The United States Postal service introduced ZIP codes on this day in 1963. "ZIP" stands for "Zone Improvement Plan," and they're designed to make sorting and delivering mail more efficient. The first three digits represent the part of the country the mail is going to, and the last two identify the post office within that region.

In 1983, the U.S. Postal Service rolled out "ZIP + 4," which added a hyphen and four additional digits to the end of the current ZIP code to speed things up even more. The first two digits of the addendum stand for a specific group of streets or cluster of large buildings, and the last two narrow it down further, specifying one side of the block or even one floor in a large building.

ZIP codes start with zero in the Northeast and get bigger as one moves south and west. There are more than 42,000 ZIP codes in the United States.
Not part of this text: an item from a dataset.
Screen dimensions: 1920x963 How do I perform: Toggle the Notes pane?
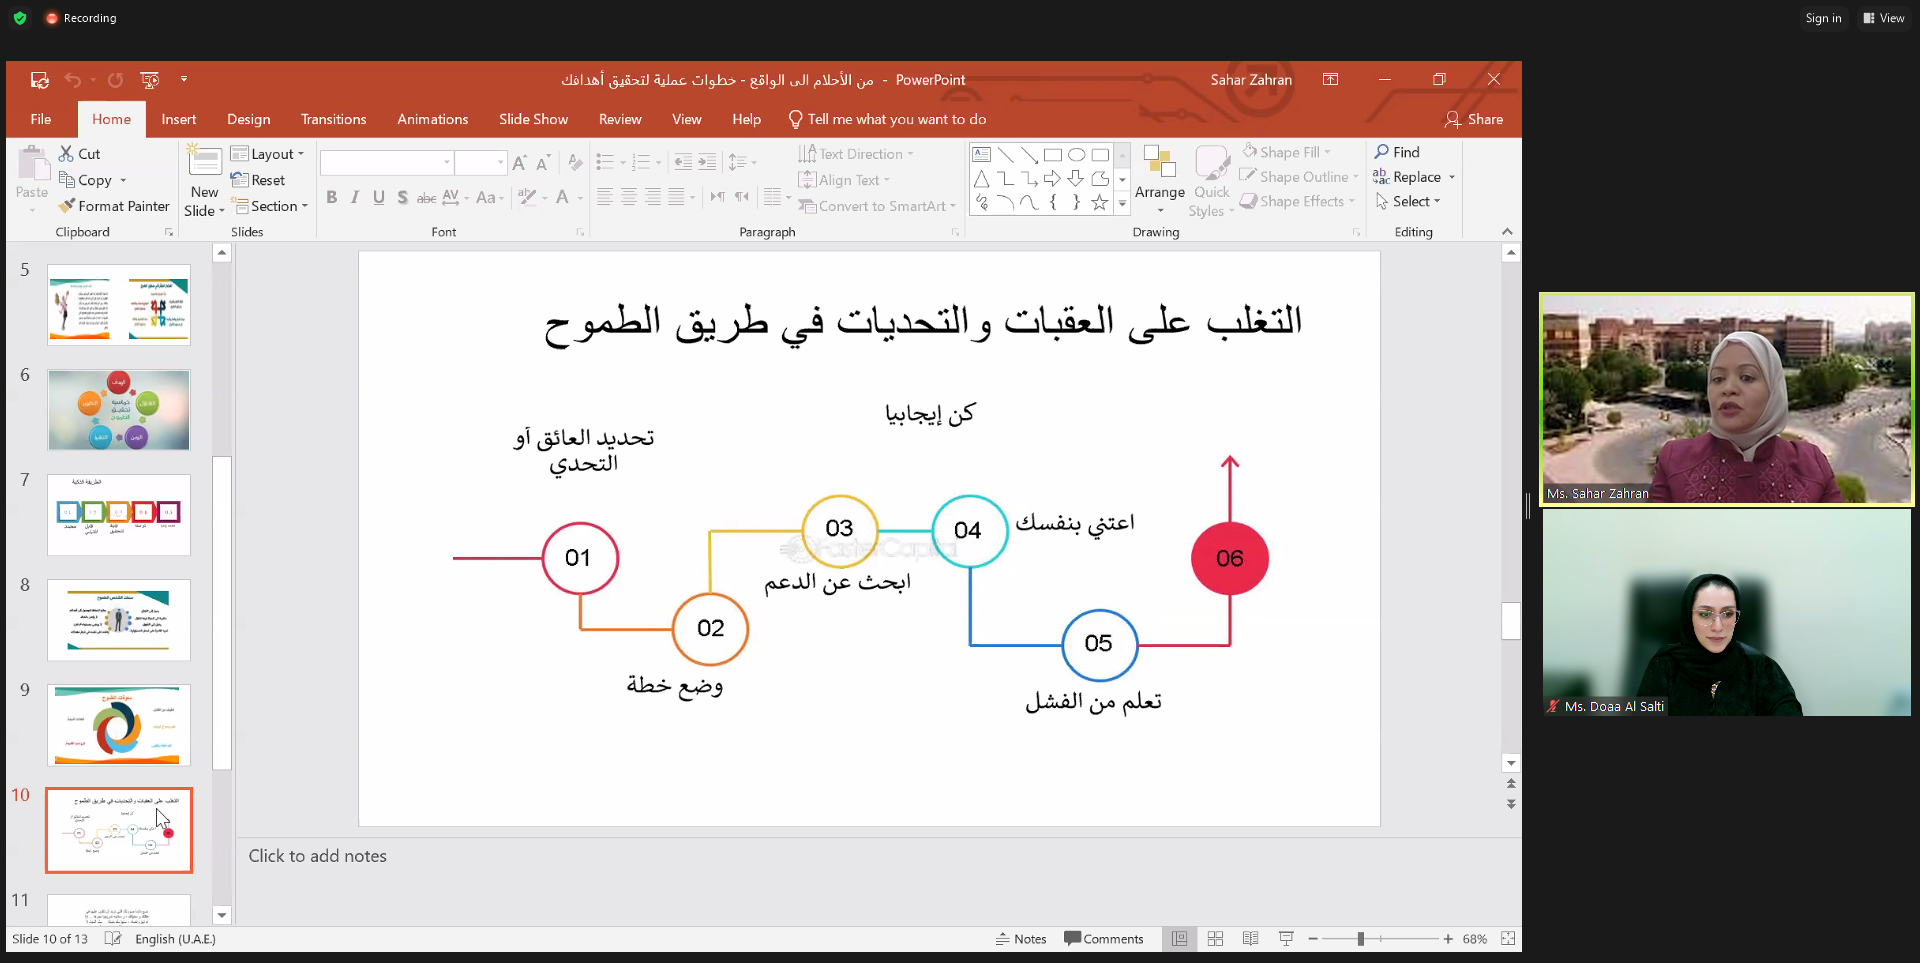pos(1021,939)
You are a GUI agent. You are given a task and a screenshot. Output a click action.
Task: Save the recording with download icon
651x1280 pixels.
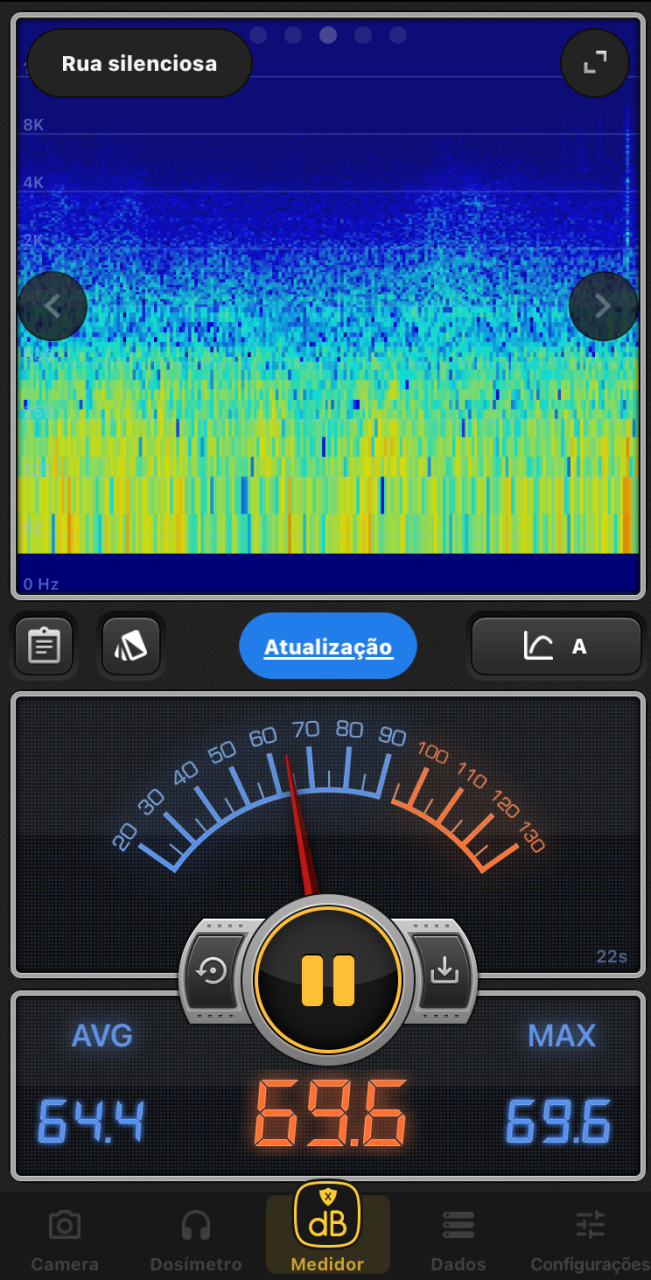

On this day in 1979, Sony introduced the Walkman portable cassette player. Sony's co-founder, Masaru Ibuka, liked to listen to music when he traveled, but he was tired of lugging a full-size cassette player with him, so he commissioned designers to come up with something more portable. Cassette player technology had been around since 1963, but Sony miniaturized it and made it portable as well as private, with no external speaker. They took the idea of the Pressman — a portable tape recorder that was popular with journalists — and removed the recording mechanism and added stereo sound. Skeptics doubted that it would sell, since it lacked recording capability, but Ibuka replied, "Don't you think a stereo cassette player that you can listen to while walking around is a good idea?"

The first Walkman model was the TPS-L2; it weighed 14 ounces, had a blue and silver chassis, chunky buttons, and two headphone jacks so you could listen with a friend. The Walkman was first available in Japan for a cost of 30,000 Yen, about $150 U.S., and Sony sold 50,000 of the players during the first two months, two and a half times more than they had projected.

Four years later, cassette tapes were outselling vinyl records for the first time, and in 1986, the word "Walkman" made it into the Oxford English Dictionary. Eventually, Sony came out with all kinds of new features — automatic reverse, AM-FM receivers, "bass boost," and weatherproofing — but the writing was on the wall for cassette tapes once compact discs were introduced in 1982.